Quais serão as principais medidas
- R$30 bilhões do Fundo Garantidor de Exportações (FGE) serão usados como funding para concessão de crédito permitindo taxas acessíveis.
- Prioridades por: dependência do faturamento em relação às exportações para os EUA; tipo de produto e porte de empresa. Serão priorizados os mais afetados.
- As pequenas e médias empresas também poderão recorrer a fundos garantidores para acessar o crédito.
- O acesso às linhas estará condicionado à manutenção do número de empregos.
Prorrogação de prazos de drawback e fundos garantidores
Além disso, foi prorrogado por um ano o prazo para que as empresas consigam exportar mercadorias que tiveram insumos beneficiados pelo ‘drawback’. A medida vale para as empresas que contrataram exportações para os Estados Unidos que seriam realizadas até o final deste ano.
- A Receita Federal está autorizada a fazer diferimento de cobrança de impostos para as empresas mais afetadas pelo tarifaço.
- Também foi anunciado pelo governo, que as empresas exportadoras terão crédito tributário para que as vendas ao exterior sejam desoneradas.
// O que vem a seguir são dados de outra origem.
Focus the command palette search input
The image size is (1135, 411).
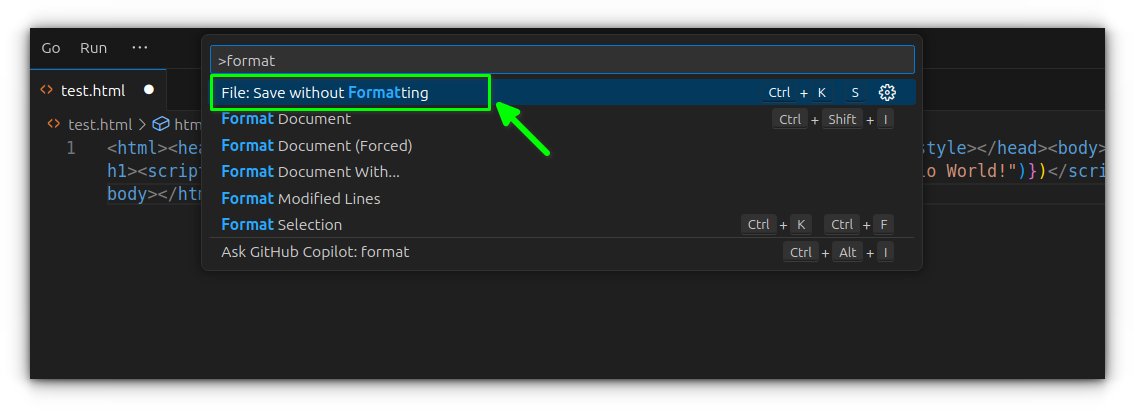pyautogui.click(x=562, y=60)
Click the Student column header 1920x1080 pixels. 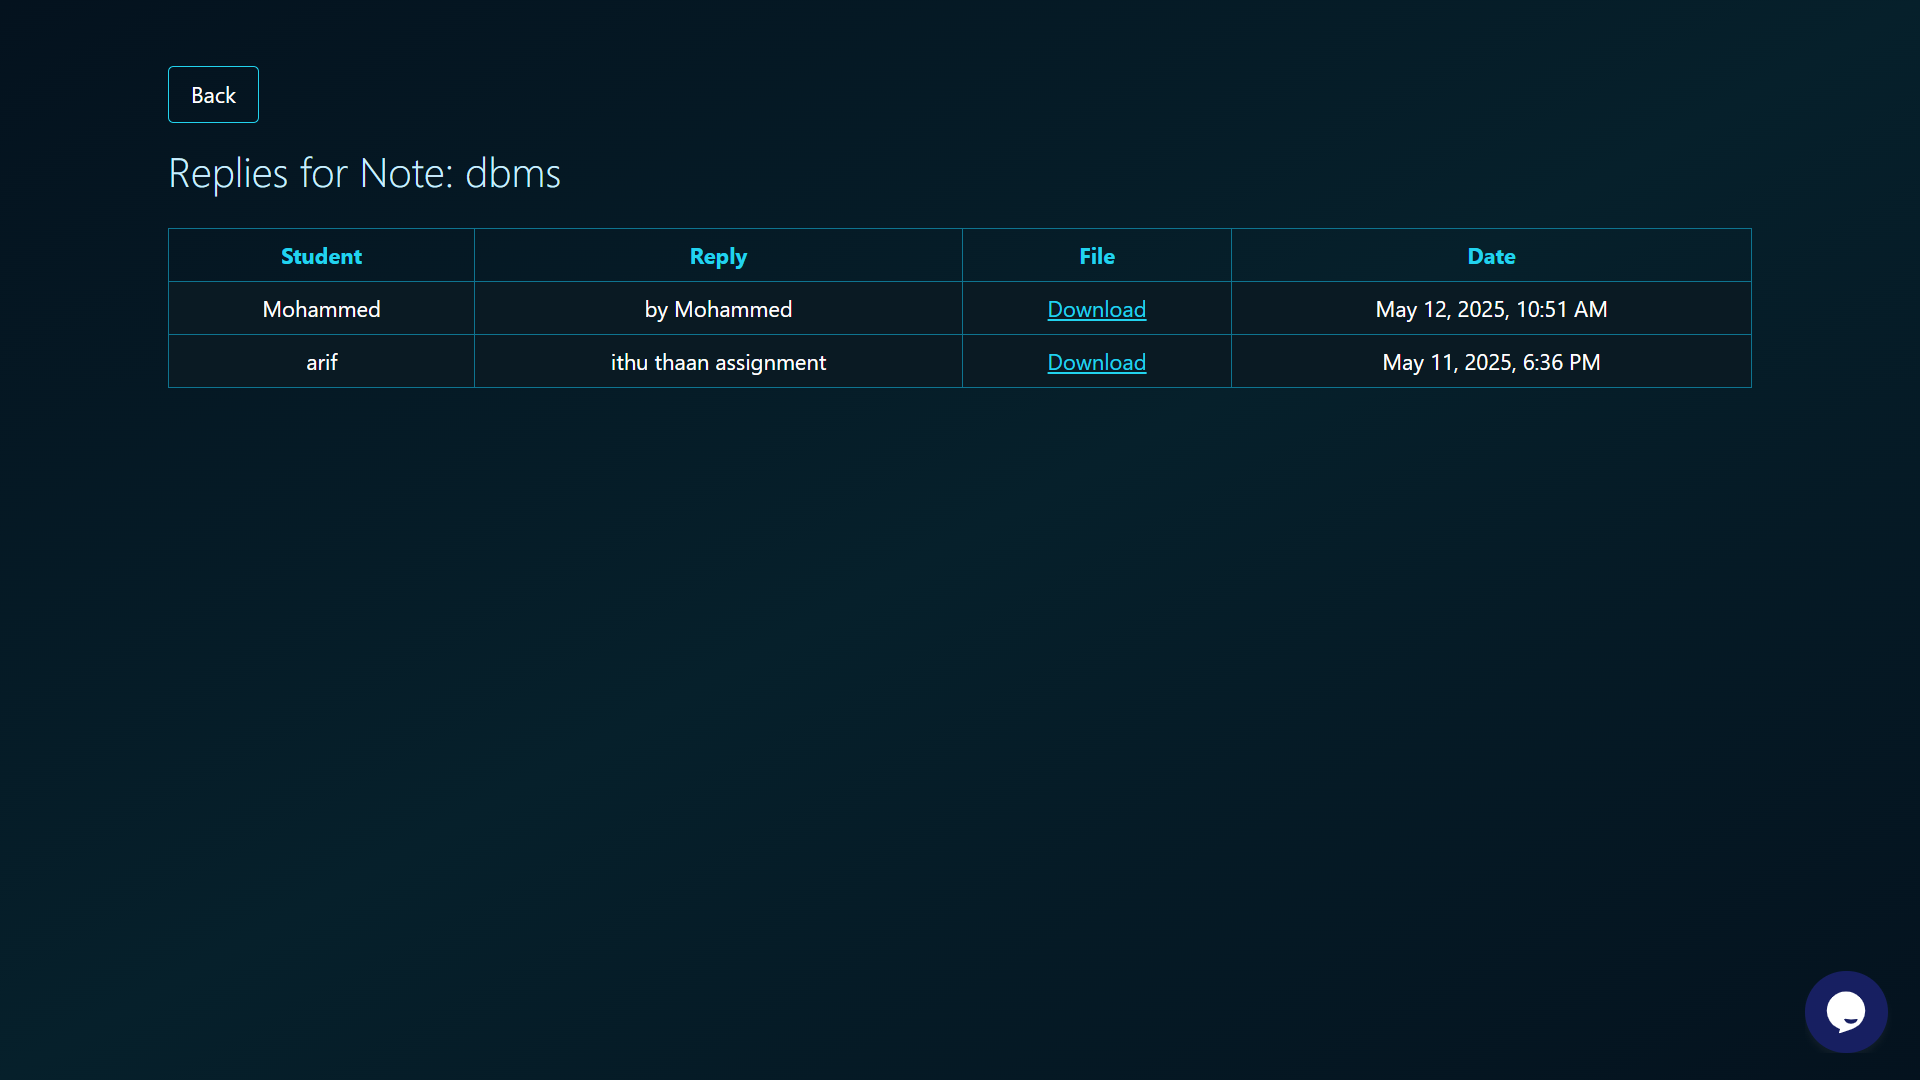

As empresas de grande e médio porte passam a ter agora 3,1% de alíquota, enquanto as micro e pequenas empresas contam com até 6%.
Compras Públicas
União, Estados e Municípios poderão fazer compras para seus programas de alimentação (para merenda escolar, hospitais etc) por meio de procedimento simplificado e média de preço de mercado, garantidos a transparência e o controle dos processos.
Situação Inusitada
Durante o anúncio, no Palácio do Planalto, o ministro da Fazenda, Fernando Haddad, disse que o Brasil está sendo sancionado “por ser mais democrático que o agressor”.
“Estamos numa situação muito inusitada. O Brasil é um país que está sendo sancionado por ser mais democrático que o seu agressor. É uma situação inédita e muito incomum no mundo. Um país que não persegue adversários, não persegue a imprensa, não persegue escritórios de advocacia, não persegue universidades, não persegue imigrantes legais ou ilegais está sujeito a uma retaliação injustificável do ponto de vista político e econômico.”
“Vamos enfrentar, como já enfrentamos várias situações difíceis neste país. E vamos superar mais essa dificuldade que é imposta de fora para dentro, mas infelizmente com o apoio de alguns setores radicalizados da sociedade brasileira”, completou o ministro durante o evento.
Diálogo e Negociações
O Brasil continua aberto para o diálogo com o governo dos Estados Unidos para buscar soluções que restabeleçam as condições justas para o comércio.
O presidente Luiz Inácio Lula da Silva ressaltou que o Brasil não está assinando uma medida de reciprocidade. “O Brasil não tinha, efetivamente, nenhuma razão para ser taxado e, tampouco, aceitaremos qualquer pecha de que no Brasil nós não respeitamos direitos humanos e de que o julgamento nosso está sendo feito de forma arbitrária”, justificou Lula.
“Nós não estamos anunciando reciprocidade, veja como nós somos negociadores. Nós não queremos em um primeiro momento fazer nada que justifique piorar nossa relação”, adicionou.
*Com informações de Agência Gov, G1 e Agência Brasil.